The latest data available up through 2014 shows that more than 420,000 service members have made a transfer of benefits.

Current Rules regarding benefit transfer

Under today’s rules, a serving military member can initiate a transfer request after six years of service, if s/he agrees to serve an additional four years. If precluded from extending an enlistment by policy, the transfer can be made without extending an enlistment if the serving member has completed at least 10 years of service.

After meeting the initial eligibility rules, a transfer request can be made anytime from that point on until within about one year to six months of retiring. The stipulation is the transfer request must have been initiated far enough in advance to have it approved before the service member’s retirement date.

Proposed Change to gi bill transfer benefits

Under the proposal, as reported to the Senate Armed Services Committee by the acting deputy to the Under Secretary of Defense for Personnel and Readiness, Anthony Kurta, the change would limit servicemembers to making a transfer request from their initial eligibility period up to their 16th year of service, thus preventing a transfer of benefits from their 16th year and beyond.

One implication of the change

One stipulation of the Post 9/11 GI Bill is the transfer of benefits must occur while the military member, known as the sponsor, is still serving. Good advice is for the sponsor to transfer at least a month of education benefits to the spouse and each eligible family member while still serving.

The sponsor then has the ability after retiring to revoke and reallocate benefits as the situation dictates, because all family members had initially received a transfer of benefits while the sponsor was still serving.

Under this proposed change, children born to, or legally adopted by, a servicemember between 16 years of service up to retiring would be precluded from receiving an initial transfer of benefits and therefore could not receive a reallocation of benefits after the sponsor retires.

The rationale behind the change is that it would allow the transfer option to better work as a “retention incentive.” What is not yet apparent is how this change would allow the incentive to work better.

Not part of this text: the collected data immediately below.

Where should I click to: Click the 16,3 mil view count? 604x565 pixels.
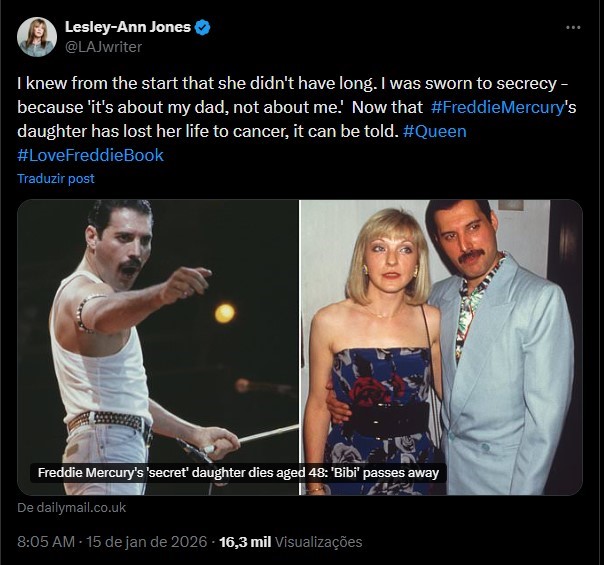click(247, 542)
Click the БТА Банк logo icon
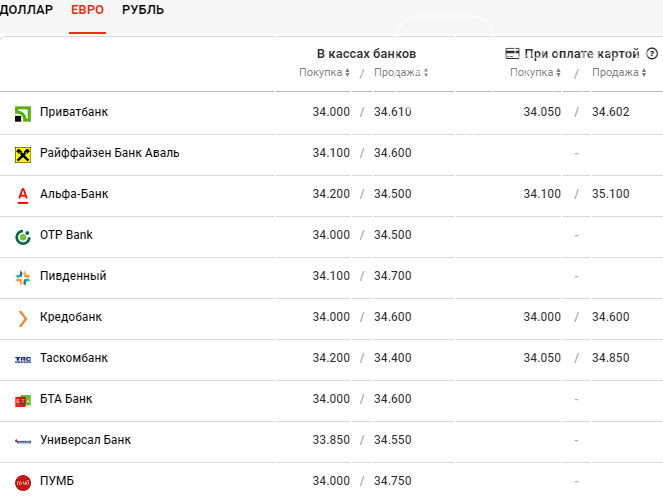Image resolution: width=663 pixels, height=501 pixels. coord(23,400)
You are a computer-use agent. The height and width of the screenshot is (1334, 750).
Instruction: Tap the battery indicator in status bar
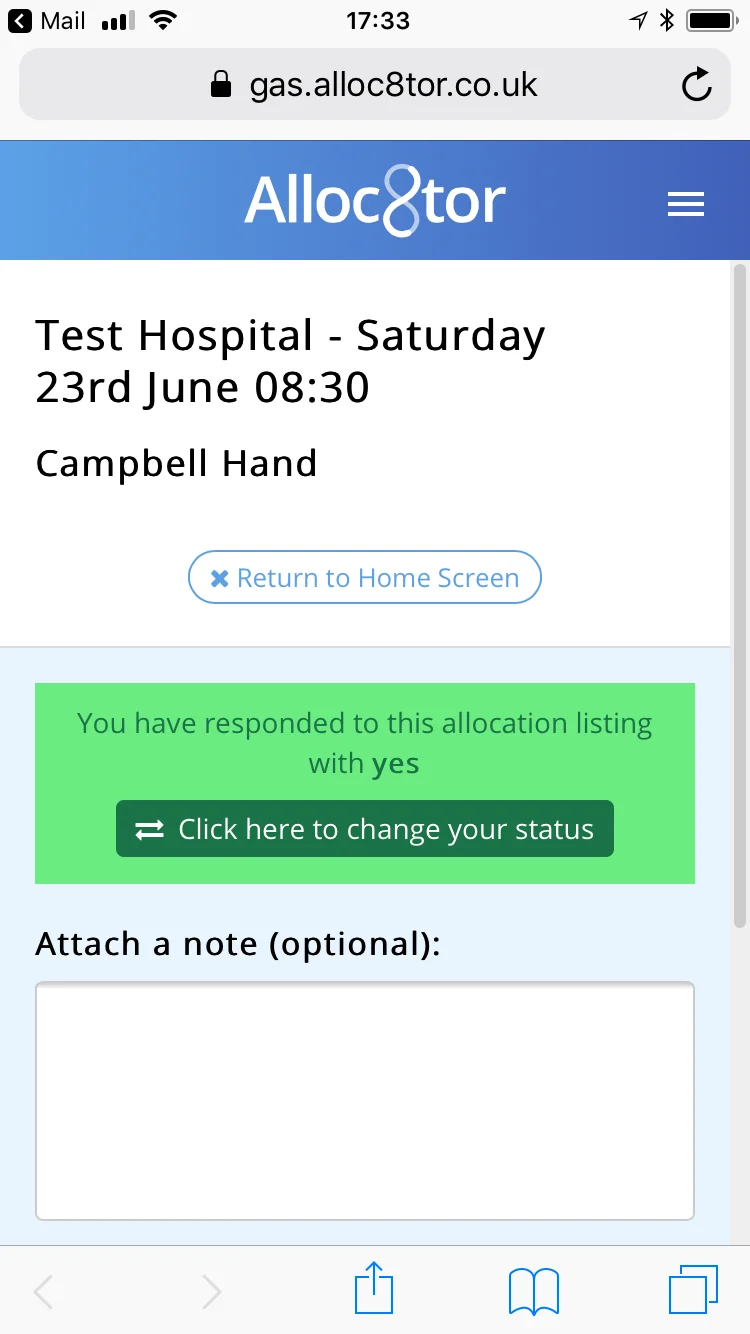pos(712,21)
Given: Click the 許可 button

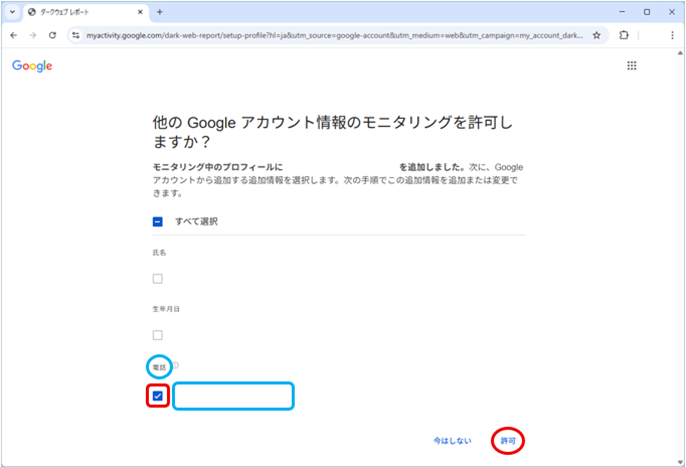Looking at the screenshot, I should (508, 440).
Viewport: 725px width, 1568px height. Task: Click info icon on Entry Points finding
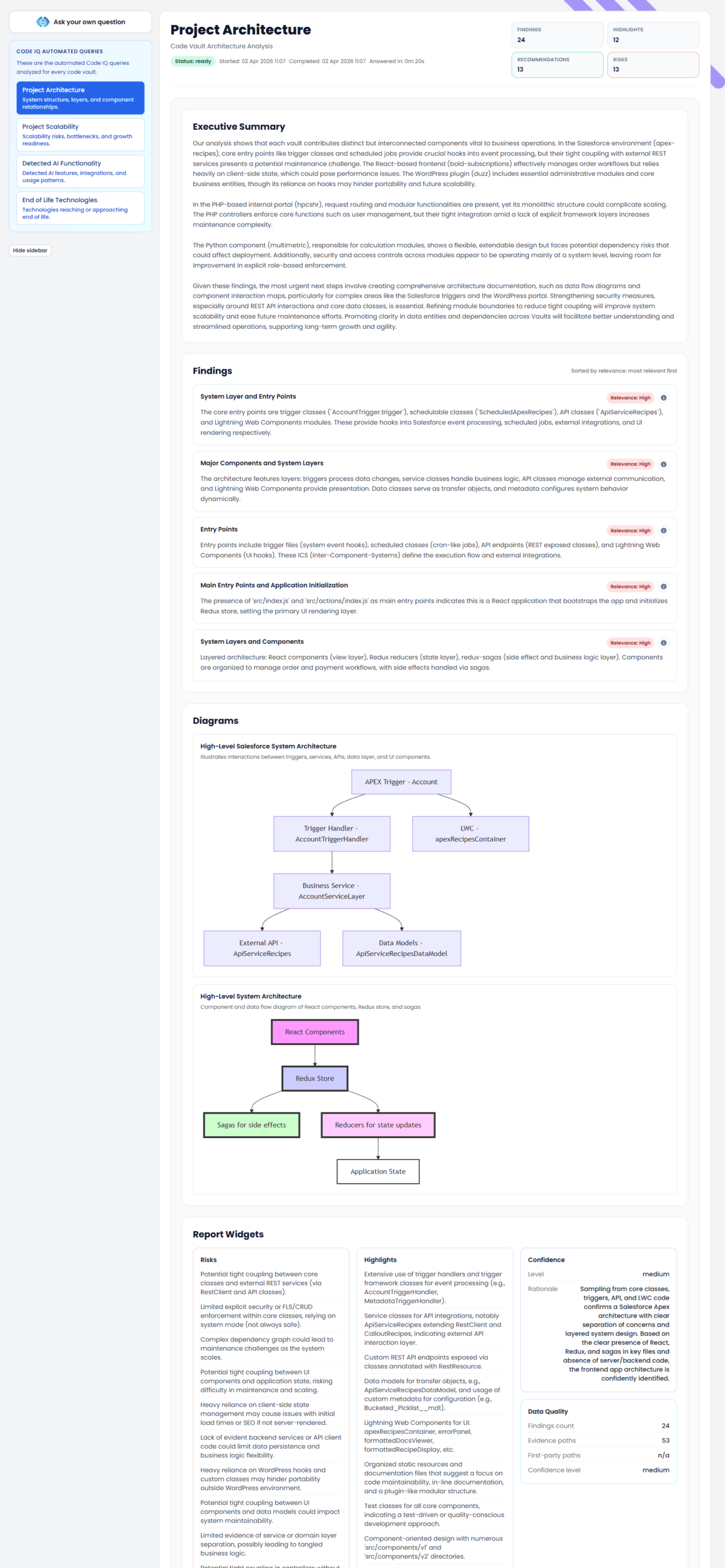tap(663, 530)
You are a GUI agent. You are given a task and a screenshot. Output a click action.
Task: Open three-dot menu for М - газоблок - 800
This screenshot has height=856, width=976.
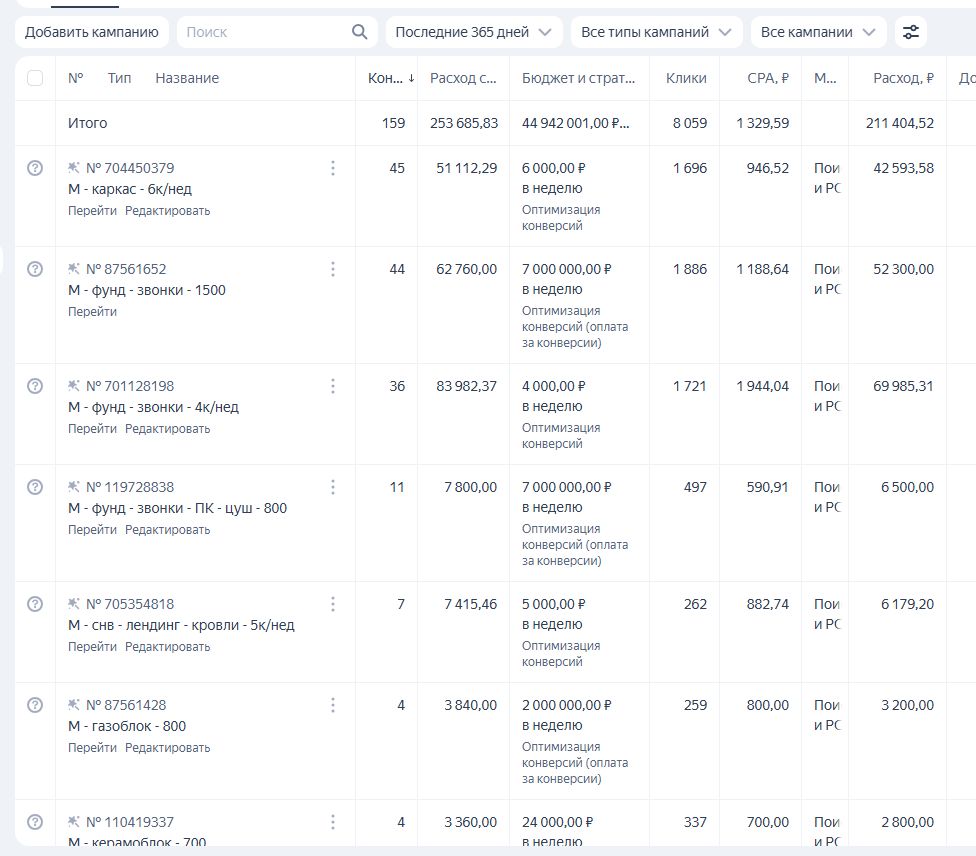[x=333, y=705]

Since its inception, the transfer of benefits option of Post 9/11 GI Bill has always been a retirement incentive and not an entitlement.

If the proposed change is approved, it would take effect one year from approval. Therefore, it would behoove current eligible military members with at least six years of service, but less than 16, to make a transfer of benefits to eligible family members now before it is too late. Currently, many military members wait until closer to retirement to make the transfer.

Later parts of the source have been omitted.